# beQuite Kabel passt nicht



## HeadBone3 (8. April 2022)

Ich brauche mal eure Hilfe. 
ich habe mir nach langem hin und her eine 3080TI geholt und komme von einer 1080.
Dementsprechend habe ich einen Stromanschluss mehr  den ich nutzen muss. Dazu habe ich mir ein Kabel von BeQuitw direkt gekauft um die Last auf  das Netzteil gleichmäßig zu verteilen. Dieses Kabel hätte ich gerne wie die anderen beide durch eine gesleavteams PCI Express Kabel (6+2) verlängert, eben für die Optik. Das vorhandene Kabel vom Netzteil ließ sich auch wunderbar mit den Kabel verlängern das neu gekaufte jedoch nicht. jetzt bin ich etwas besorgt ob ich das falsche Kabel gekauft habe oder wieso hier die Kompatibilität fehlt.
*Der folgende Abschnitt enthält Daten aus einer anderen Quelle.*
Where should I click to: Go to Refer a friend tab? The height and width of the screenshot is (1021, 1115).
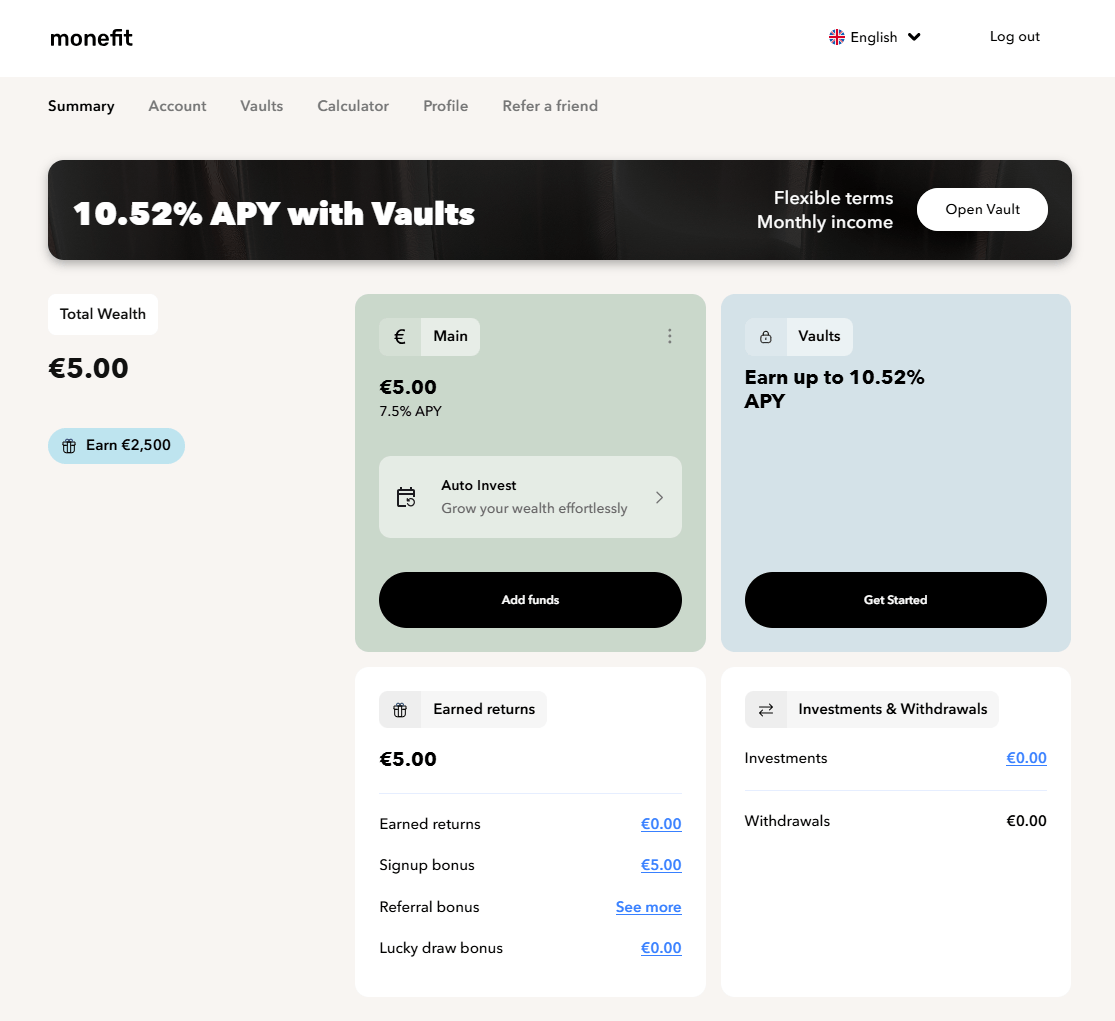coord(550,106)
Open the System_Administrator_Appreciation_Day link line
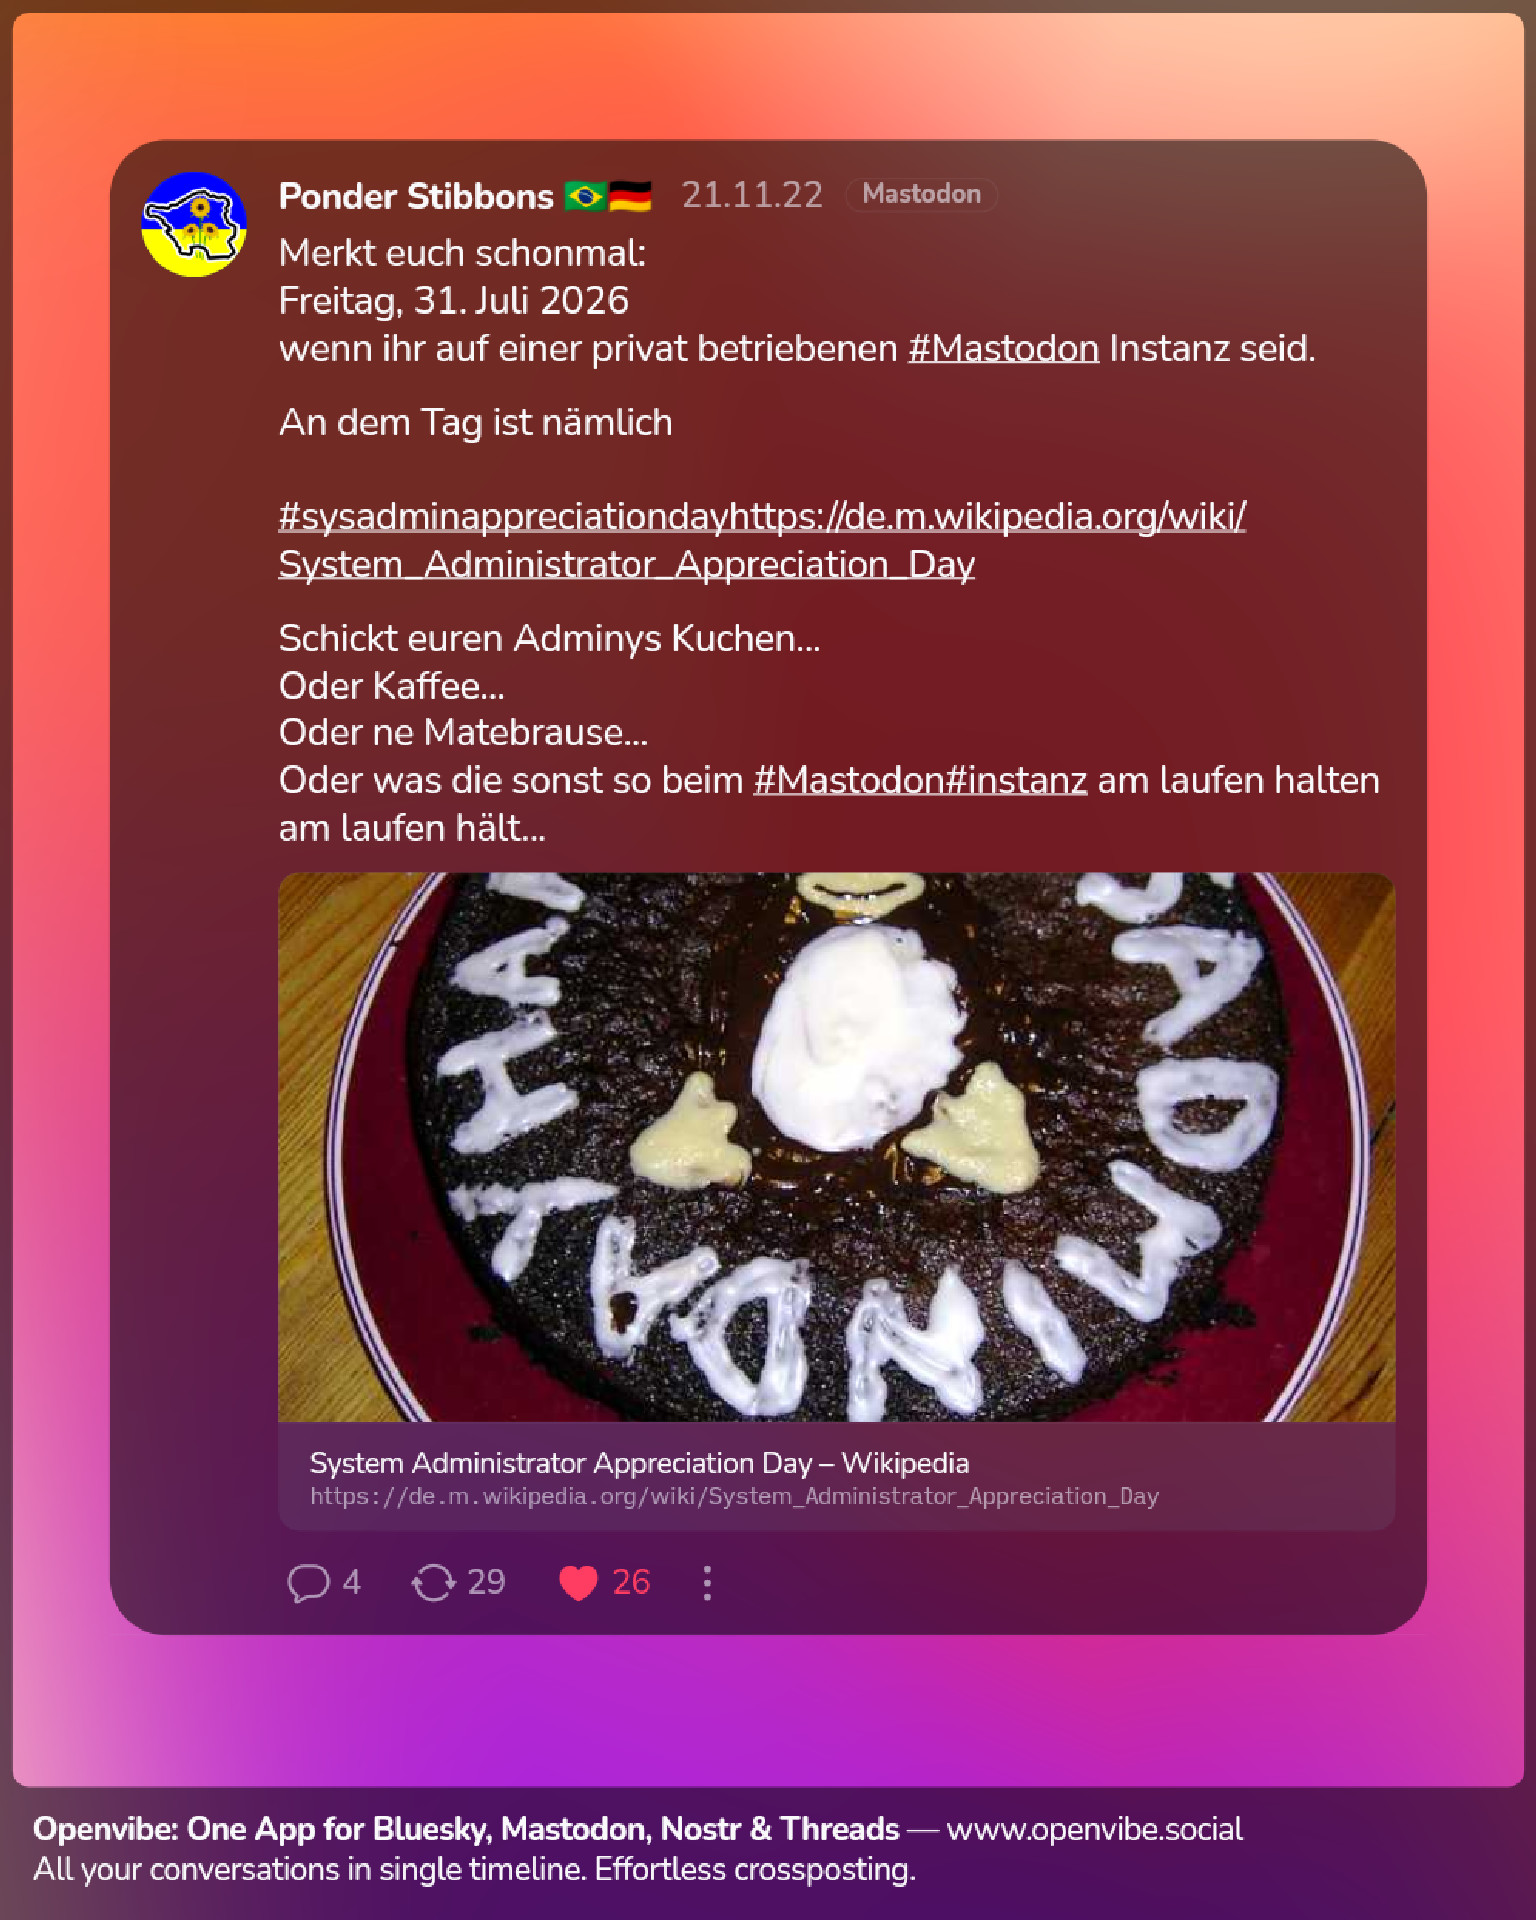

Das erste Bild zeigt die Verlängerung das zweite das Kabel vom Netzteil 


			Dieser Inhalt steht nur eingeloggten Mitgliedern zur Verfügung.
        




			Dieser Inhalt steht nur eingeloggten Mitgliedern zur Verfügung.


----------



## TrueRomance (8. April 2022)

Moin,

Kannst du das gekaufte Kabel Mal verlinken?


----------



## blautemple (10. April 2022)

Kann es sein das du da ein EPS Verlängerungskabel gekauft hast?


----------



## Threshold (10. April 2022)

Das sieht stark nach  einem EPS Kabel aus.
Umtauschen gegen ein PCIe Kabel.


----------